*REQUIRED WORK*
Check every line of the records below for the string "backup" and copy the ones that have it.
*** Opening RECORDED DATA ***
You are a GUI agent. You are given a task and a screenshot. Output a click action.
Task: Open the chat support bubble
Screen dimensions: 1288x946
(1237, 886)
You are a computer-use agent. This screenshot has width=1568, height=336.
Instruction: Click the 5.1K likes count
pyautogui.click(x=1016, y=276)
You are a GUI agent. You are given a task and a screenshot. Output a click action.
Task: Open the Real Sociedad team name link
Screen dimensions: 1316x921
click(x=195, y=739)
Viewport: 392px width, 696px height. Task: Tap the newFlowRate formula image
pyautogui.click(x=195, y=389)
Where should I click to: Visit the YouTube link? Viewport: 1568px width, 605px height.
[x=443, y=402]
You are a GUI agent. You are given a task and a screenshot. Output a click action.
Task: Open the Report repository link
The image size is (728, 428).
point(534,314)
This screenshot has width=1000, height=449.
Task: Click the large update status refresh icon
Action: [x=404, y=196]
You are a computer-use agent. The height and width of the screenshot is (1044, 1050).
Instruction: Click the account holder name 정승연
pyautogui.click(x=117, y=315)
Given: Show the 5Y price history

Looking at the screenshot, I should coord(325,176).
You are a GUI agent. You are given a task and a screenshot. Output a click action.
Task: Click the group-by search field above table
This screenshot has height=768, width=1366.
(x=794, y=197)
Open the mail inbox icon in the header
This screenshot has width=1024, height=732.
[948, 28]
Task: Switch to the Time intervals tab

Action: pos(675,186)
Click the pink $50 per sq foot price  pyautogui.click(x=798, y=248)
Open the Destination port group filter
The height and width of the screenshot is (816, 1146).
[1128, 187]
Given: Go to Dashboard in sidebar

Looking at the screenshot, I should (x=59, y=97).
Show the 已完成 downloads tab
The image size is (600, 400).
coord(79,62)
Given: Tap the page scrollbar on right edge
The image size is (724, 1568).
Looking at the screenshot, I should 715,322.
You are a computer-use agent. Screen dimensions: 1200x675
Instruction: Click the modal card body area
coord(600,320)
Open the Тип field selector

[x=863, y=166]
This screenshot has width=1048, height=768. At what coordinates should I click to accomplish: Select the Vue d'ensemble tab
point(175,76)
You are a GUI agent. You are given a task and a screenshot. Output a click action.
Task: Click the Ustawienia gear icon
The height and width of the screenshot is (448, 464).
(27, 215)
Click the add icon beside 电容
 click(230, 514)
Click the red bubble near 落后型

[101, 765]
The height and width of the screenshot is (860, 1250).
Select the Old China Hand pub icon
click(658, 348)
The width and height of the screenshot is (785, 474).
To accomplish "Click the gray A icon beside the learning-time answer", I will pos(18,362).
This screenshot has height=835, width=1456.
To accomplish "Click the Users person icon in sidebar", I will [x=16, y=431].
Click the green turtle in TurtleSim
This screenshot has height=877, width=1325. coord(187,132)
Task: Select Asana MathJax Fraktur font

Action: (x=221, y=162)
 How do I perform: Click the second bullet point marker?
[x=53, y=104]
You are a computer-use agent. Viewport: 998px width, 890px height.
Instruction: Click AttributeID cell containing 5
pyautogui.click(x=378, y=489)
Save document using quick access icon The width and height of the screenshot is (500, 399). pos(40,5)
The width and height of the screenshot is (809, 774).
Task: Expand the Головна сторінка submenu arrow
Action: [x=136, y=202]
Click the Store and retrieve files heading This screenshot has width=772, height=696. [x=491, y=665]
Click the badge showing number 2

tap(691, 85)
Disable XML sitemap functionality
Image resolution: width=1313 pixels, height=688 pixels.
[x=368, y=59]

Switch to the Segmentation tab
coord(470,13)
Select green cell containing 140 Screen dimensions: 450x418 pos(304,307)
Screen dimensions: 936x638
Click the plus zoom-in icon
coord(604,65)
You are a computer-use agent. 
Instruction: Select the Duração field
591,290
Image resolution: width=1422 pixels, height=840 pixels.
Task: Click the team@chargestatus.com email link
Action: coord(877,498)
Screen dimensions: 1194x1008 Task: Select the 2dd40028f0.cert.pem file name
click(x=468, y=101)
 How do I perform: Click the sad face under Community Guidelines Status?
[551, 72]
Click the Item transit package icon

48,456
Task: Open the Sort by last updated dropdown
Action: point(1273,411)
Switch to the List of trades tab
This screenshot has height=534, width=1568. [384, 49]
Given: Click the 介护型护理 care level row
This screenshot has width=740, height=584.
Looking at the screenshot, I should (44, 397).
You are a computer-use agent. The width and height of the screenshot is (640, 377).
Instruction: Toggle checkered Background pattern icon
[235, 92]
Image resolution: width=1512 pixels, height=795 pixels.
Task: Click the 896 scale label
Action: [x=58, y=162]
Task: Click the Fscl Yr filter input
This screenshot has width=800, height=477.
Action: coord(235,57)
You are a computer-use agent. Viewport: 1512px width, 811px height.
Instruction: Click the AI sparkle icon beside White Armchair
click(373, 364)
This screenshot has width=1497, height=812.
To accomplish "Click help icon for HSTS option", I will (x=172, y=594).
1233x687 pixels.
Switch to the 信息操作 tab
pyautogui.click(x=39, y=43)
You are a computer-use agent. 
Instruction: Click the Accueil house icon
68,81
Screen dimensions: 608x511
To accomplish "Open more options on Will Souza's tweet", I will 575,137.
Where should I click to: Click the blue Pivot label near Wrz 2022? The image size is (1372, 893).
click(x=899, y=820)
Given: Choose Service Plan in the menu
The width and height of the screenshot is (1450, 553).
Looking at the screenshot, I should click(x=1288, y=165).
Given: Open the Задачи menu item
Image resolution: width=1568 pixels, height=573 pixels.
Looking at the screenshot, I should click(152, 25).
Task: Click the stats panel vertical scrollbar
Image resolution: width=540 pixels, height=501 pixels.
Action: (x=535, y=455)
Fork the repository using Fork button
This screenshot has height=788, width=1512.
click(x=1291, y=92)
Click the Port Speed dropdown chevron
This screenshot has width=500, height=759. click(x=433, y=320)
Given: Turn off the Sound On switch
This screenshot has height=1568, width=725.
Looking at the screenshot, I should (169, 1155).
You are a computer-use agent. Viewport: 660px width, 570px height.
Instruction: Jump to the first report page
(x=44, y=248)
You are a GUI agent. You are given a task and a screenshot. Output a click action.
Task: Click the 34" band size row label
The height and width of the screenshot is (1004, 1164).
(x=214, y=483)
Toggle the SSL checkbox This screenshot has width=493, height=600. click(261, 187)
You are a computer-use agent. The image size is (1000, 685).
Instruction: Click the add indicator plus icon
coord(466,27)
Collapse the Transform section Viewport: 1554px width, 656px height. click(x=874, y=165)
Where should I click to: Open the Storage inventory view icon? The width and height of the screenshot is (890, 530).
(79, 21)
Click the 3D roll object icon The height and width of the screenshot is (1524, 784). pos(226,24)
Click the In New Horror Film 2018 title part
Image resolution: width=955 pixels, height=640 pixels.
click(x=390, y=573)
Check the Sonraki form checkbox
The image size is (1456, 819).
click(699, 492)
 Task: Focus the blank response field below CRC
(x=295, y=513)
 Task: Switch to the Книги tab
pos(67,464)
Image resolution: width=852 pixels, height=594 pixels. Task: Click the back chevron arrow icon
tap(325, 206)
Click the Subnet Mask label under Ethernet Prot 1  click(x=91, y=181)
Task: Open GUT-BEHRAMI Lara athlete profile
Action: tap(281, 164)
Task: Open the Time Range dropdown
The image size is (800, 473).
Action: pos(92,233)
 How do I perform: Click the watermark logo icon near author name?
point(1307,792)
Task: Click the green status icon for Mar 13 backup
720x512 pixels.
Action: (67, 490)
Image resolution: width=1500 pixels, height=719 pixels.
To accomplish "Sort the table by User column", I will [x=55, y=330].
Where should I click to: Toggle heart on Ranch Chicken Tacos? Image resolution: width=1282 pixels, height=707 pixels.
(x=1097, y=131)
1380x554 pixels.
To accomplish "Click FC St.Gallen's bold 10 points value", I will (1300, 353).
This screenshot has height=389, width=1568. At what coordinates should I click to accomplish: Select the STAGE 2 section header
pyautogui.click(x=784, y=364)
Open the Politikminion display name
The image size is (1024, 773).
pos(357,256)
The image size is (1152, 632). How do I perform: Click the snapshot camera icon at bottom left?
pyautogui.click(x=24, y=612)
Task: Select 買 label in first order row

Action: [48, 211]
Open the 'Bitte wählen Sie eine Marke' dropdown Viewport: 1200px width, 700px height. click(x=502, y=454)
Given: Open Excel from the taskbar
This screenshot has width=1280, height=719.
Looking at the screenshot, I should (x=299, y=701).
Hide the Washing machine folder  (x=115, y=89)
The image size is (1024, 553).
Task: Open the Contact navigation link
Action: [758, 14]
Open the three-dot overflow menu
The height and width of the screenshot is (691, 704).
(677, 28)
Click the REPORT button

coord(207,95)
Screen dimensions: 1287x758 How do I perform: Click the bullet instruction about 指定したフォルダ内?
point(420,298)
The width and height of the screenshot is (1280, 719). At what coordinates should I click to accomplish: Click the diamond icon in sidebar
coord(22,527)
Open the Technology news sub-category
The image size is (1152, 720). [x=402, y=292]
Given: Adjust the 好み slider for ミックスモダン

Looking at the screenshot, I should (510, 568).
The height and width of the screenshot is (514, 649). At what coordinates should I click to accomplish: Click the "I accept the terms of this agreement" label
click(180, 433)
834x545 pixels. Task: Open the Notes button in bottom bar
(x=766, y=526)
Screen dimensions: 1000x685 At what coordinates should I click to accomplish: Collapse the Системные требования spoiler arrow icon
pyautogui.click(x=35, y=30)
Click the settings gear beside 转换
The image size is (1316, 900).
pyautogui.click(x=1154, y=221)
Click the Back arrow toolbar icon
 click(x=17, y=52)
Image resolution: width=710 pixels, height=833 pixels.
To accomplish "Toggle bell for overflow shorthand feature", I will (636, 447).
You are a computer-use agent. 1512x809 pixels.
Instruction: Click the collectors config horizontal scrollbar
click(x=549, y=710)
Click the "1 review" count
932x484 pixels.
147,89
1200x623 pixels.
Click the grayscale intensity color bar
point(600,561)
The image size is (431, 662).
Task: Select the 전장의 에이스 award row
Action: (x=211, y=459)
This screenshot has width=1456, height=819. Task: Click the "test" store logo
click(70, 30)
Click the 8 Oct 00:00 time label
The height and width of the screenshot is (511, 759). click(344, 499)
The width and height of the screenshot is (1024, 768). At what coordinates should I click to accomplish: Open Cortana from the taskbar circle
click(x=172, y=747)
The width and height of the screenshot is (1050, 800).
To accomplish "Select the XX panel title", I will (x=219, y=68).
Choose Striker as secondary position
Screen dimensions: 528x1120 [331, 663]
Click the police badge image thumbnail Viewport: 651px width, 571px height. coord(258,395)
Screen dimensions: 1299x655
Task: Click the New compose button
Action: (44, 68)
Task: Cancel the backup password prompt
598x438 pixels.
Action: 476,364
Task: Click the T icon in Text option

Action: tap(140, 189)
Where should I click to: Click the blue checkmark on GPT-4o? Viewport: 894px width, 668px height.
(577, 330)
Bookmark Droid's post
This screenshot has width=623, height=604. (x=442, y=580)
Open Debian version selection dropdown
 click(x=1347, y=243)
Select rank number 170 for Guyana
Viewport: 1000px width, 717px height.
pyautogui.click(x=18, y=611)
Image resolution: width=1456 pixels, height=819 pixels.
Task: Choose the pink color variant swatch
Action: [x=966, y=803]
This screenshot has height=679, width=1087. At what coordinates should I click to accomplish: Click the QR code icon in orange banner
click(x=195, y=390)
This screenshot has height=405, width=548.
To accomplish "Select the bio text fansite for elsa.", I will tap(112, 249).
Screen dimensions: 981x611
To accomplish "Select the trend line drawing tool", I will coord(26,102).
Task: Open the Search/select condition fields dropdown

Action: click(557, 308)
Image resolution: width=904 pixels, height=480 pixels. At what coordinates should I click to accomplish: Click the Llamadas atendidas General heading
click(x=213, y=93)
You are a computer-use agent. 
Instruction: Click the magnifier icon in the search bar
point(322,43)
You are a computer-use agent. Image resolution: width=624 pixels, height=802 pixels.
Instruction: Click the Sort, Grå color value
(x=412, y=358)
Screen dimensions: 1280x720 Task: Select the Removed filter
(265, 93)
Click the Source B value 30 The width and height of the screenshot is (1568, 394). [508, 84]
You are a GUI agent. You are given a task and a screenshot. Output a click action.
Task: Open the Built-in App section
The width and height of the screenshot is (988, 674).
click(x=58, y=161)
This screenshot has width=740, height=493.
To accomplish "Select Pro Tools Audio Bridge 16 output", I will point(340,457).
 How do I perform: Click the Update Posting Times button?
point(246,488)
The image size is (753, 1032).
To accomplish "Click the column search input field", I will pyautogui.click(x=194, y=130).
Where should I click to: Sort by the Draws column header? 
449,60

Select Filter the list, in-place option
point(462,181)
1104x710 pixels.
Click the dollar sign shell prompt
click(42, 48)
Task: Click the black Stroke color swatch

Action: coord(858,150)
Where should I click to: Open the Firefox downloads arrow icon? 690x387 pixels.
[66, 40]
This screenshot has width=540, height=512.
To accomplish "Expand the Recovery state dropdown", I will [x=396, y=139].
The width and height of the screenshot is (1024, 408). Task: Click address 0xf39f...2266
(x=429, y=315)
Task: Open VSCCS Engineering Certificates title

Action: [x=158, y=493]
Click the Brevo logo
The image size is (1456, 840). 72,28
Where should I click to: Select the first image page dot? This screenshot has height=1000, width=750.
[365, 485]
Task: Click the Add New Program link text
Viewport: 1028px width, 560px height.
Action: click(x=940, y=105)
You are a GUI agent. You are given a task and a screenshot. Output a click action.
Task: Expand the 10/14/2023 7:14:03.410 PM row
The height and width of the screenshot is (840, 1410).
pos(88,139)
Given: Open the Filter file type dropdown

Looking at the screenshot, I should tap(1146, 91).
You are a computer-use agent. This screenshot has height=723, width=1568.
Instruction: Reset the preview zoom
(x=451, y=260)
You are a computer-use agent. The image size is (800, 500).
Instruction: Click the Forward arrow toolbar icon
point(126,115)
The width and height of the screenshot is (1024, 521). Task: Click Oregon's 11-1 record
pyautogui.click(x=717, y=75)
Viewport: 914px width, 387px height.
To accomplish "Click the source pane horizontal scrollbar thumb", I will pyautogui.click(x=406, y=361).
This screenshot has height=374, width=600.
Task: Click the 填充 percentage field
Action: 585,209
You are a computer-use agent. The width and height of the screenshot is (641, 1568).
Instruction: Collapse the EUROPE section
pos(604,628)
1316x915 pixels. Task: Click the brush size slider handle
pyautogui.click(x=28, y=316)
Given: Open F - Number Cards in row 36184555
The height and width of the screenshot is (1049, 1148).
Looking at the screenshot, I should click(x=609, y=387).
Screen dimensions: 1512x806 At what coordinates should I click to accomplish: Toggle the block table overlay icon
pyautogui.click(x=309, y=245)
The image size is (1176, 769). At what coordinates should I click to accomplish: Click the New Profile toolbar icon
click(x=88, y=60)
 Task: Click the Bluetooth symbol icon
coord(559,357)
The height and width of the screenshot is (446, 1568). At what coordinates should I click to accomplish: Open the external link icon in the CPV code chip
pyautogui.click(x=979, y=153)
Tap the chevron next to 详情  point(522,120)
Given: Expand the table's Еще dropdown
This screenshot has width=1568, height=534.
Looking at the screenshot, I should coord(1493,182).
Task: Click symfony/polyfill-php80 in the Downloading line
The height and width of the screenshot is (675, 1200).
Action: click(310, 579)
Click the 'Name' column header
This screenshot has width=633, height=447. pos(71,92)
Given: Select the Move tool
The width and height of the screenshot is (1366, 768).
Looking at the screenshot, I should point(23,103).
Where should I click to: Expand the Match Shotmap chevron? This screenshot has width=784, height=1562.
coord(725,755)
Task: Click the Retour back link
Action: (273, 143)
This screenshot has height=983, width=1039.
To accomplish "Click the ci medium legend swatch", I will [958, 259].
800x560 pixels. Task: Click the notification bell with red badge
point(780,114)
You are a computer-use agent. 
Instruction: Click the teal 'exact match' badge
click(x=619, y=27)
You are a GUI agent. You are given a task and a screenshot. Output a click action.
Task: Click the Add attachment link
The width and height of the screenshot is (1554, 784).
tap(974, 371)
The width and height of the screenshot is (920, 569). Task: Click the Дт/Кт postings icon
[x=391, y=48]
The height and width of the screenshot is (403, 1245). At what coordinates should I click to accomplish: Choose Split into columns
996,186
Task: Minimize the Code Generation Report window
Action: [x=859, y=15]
*** Closing RECORDED DATA ***
*SOLUTION TO THE EXERCISE*
Task: Click the green status icon for Mar 13 backup
Task: Cancel the backup password prompt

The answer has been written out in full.